Where, then, did Abu Mazen’s reputation for political moderation come from? Part of this emanated from the mythology of the Oslo peace process, with the famous Beilin-Abu Mazen document of October 31, 1995, which many observers felt proved that Israeli-Palestinian differences were indeed bridgeable. Yet Abu Mazen personally told one of the authors of this Jerusalem Viewpoints back in 1996 that there never was a Beilin-Abu Mazen agreement, for Abu Mazen never signed the document. Arafat called the document “a basis for further negotiations,” which only meant that he hoped to lock in the Israeli concessions that were made and continue the discussions to achieve further concessions. The myth that Yossi Beilin and Abu Mazen struck a detailed understanding, nevertheless, served as critical background for the efforts of Israeli and U.S. negotiators to keep working at the failed Camp David summit.

 

Arafat’s Sordid Legacy and the Question of Jerusalem

Arafat’s political legacy endures. Arafat had told an amazed Clinton at Camp David that the ancient Jewish Temple never stood in Jerusalem but rather in Nablus. Clinton understood, as Dennis Ross has noted, that a formula for peace that denies the very foundation of the Jewish religion is no solution at all, and only sows the seeds of further hated and conflict.
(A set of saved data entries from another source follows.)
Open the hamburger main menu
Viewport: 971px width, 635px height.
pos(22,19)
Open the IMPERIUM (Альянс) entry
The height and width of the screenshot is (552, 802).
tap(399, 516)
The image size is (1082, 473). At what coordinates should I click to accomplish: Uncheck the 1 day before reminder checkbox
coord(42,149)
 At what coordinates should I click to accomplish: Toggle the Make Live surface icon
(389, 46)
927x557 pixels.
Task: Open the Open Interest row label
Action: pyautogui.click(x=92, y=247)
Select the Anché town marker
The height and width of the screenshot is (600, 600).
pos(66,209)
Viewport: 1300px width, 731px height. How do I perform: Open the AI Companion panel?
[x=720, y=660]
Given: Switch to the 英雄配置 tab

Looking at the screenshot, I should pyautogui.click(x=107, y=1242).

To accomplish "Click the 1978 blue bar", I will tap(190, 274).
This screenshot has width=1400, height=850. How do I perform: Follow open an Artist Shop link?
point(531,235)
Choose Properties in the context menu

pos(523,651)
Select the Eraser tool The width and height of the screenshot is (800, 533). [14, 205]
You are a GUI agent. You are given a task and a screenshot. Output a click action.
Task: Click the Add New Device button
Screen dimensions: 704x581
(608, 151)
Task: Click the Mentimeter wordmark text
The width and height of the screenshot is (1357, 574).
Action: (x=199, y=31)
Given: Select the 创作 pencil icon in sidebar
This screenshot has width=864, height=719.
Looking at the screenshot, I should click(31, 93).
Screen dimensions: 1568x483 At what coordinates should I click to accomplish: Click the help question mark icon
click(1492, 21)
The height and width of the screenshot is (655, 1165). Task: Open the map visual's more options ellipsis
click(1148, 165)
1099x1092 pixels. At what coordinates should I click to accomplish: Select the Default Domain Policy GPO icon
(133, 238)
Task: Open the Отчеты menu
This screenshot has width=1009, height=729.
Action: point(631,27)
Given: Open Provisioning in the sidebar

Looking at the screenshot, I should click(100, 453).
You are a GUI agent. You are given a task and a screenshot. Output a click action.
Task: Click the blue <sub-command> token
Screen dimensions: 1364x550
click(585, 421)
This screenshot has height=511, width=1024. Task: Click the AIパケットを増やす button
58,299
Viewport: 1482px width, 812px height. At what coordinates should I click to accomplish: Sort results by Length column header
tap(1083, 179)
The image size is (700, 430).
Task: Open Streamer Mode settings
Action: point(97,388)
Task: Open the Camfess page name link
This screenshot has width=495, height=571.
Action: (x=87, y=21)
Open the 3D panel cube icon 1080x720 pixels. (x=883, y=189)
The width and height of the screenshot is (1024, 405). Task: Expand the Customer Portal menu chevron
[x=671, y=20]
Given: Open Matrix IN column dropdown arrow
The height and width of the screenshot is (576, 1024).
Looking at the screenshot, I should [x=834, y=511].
Yet this isn’t just Arafat’s contention. PA Minister for International Planning and Cooperation Nabil Sha’ath has said, “Israel demands control of the Temple Mount based on its claim that its fictitious temple stood there.”25 PA negotiator Saeb Erekat also claimed there is no proof that the Jewish Temple is at the site of the Temple Mount.26 PA Prime Minister Abu Ala noted, “The Israelis claimed that under the Mosques there is something that belongs to them.”27 Even so-called moderate Abu Mazen stated that the Jews “claim that 2000 years ago they had a temple. I challenge the claim that this is so.”28

This denial of the core of Jewish history reflects a potent xenophobia that permeates throughout Palestinian society. For example, the PA minister for culture and information was infuriated at the idea of allowing Jews to even pray on the Temple Mount, arguing that the reaction from the Arab and Muslim world would be “a thousand times worse” than the 1996 riots.29 Can one imagine a similar proposal that denied Christians the right to pray at the Vatican, or Muslims the right to pray at the Kaaba in Mecca?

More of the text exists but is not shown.